## TEXT PASSAGE
* BEGIN *
Readers feel a bit better about themselves with LoeG because there’s a lot of in-jokes and references to be found if you examine the panels, and we all pat ourselves on the back when we recognise Steptoe & Son or Tharg, so Edge Of Spider-Verse is built around fangasming when we spot Spider-Prime in the background. Only the surface ideas are taken, under the mistaken belief that those elements are what’s appealing to the public. So it doesn’t matter if Grant Morrison leaves New X-Men for whatever reasons, because you can throw around the words ‘Quantum Physics’ a bit, continue the love affair between Scott & Emma, get in someone who draws a bit like Frank Quitely and even bring back Xorn as the readers liked him. J. H. Williams III leaves Batwoman over DC’s decision to remove the lesbian wedding angle at the 11th hour, but hire someone sympathetic to gay matters to write the book and an artist who can ‘do’ a Williams III riff if you squint a bit and the machine continues to produce the sausages.
‘Its the trademark, not the creator.’
Which brings us to what I’ve come to call ‘Pogo Larsen Syndrome’. A situation where neither side can look particularly good.
For younger readers, Pogo was a very beloved cartoon by Walt Kelly which started life in 1941 as a strip for Dell’s Animal Comics. It was a beautiful mish-mash of word play and political satire. The middle ground between George Herriman’s Krazy Kat and Berke Breathed’s Bloom County, if you like. Probably (sadly) most famous with comic fans today as being parodied in issue 32 of Alan Moore’s run on Swamp Thing, (A story drawn by Shawn McManus simply titled ‘Pog’.) but at the time of publication, Pogo was huge. A quality cartoon strip running in over 500 newspapers across the world that was also part of the political conversation of the day. In a better world, Kelly’s writing would have seen him ranked alongside Mark Twain or Jonathan Swift as a top-notch satirist.
But then time happened, and on October 18, 1973, Walt Kelly passed away. There’s more to this story, but the long and short of it is that the Kelly Family and associates continued to produce the strip under the title ‘Walt Kelly’s Pogo’.
To be blunt, it was not received with the same love. I have friends in this business who start to get angry at the mere mention of the non Walt Pogo strips. It looked the same, some of Walt’s inflections had been recreated, but without Kelly’s constant innovation and ability to react to the news as it happened, it was little more than a museum piece rather than a vital part of the global conversation and the true heir was and remains, to me at least, Berke Breathed’s Bloom County. Which proves to me that you can put a hose on a dog’s nose, but it still ain’t an elephant.
* END *
## RECORDED INFORMATION
* BEGIN *
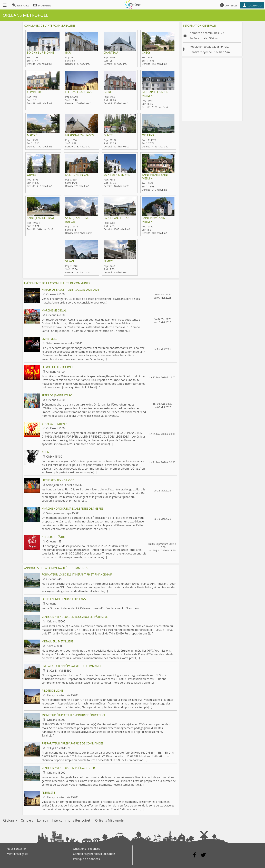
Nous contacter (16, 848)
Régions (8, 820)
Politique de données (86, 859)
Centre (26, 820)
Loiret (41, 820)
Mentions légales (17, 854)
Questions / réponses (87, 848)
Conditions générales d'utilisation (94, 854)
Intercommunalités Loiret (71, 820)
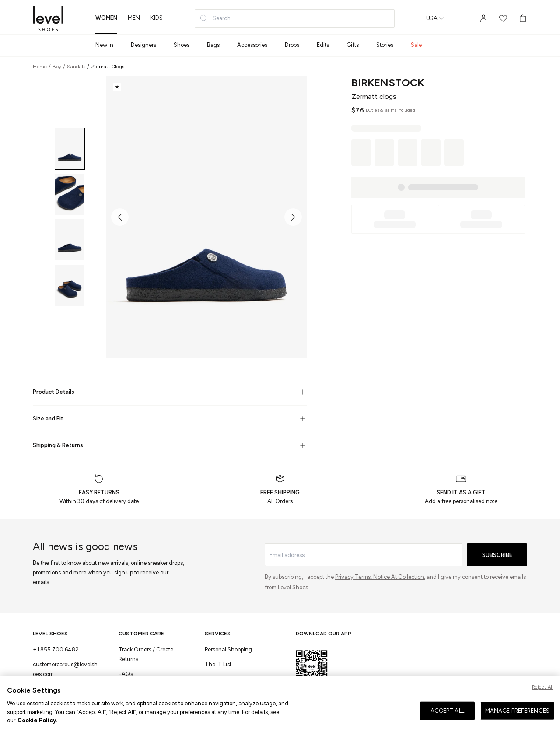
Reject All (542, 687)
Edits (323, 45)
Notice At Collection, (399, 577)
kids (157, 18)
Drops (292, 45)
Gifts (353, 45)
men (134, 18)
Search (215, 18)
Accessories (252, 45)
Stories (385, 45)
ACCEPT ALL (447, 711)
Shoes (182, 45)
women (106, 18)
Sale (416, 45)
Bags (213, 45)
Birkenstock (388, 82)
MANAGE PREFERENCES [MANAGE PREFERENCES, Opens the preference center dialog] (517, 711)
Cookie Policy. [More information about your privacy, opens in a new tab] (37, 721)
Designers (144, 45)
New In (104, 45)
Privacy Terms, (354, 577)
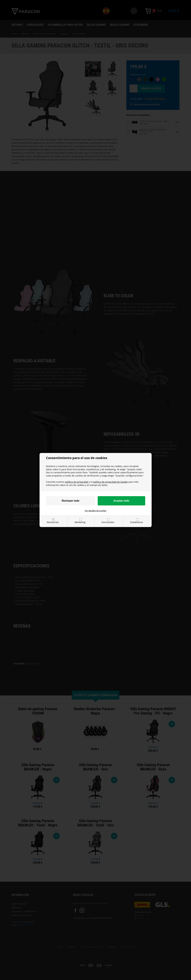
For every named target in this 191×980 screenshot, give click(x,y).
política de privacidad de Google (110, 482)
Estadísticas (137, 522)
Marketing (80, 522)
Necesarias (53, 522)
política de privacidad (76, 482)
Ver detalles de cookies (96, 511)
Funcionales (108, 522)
* END *
* BEGIN *
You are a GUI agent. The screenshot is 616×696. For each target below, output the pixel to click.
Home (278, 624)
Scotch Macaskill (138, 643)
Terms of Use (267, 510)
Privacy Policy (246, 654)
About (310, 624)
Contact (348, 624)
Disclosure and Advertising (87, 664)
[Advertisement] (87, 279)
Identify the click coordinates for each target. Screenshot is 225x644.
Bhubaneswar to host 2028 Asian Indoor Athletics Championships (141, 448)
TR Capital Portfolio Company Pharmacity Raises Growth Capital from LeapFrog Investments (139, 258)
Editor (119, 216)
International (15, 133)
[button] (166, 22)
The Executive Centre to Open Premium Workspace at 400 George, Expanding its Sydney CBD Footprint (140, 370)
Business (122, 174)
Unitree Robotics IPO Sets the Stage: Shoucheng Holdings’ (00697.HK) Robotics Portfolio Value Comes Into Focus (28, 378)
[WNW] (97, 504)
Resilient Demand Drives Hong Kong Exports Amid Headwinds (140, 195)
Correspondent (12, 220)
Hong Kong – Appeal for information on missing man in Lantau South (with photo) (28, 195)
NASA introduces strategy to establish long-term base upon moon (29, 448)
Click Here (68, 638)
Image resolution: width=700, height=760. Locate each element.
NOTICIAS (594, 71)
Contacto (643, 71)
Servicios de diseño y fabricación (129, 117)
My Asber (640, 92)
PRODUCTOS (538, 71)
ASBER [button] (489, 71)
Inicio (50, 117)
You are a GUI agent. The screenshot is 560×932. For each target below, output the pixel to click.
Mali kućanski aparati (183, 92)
* END *
## WHAT THIS EXERCISE ASKS
1. Quote everything from "But then time" down to "ain’t an elephant." in the passage on comics above, word for word.
2. Summarize the passage on comics in two sentences.

## ANSWER SET
1.
But then time happened, and on October 18, 1973, Walt Kelly passed away. There’s more to this story, but the long and short of it is that the Kelly Family and associates continued to produce the strip under the title ‘Walt Kelly’s Pogo’.
To be blunt, it was not received with the same love. I have friends in this business who start to get angry at the mere mention of the non Walt Pogo strips. It looked the same, some of Walt’s inflections had been recreated, but without Kelly’s constant innovation and ability to react to the news as it happened, it was little more than a museum piece rather than a vital part of the global conversation and the true heir was and remains, to me at least, Berke Breathed’s Bloom County. Which proves to me that you can put a hose on a dog’s nose, but it still ain’t an elephant.

2. The text argues that publishers copy only the surface ideas of successful comics, wrongly believing those are what appeals to the public, so books like New X-Men and Batwoman carry on after creators such as Grant Morrison and J. H. Williams III leave. It gives Walt Kelly's Pogo as an example: the hugely popular satirical strip was continued by the Kelly Family and associates after his death on October 18, 1973, but without his constant innovation and ability to react to the news, it was not received with the same love.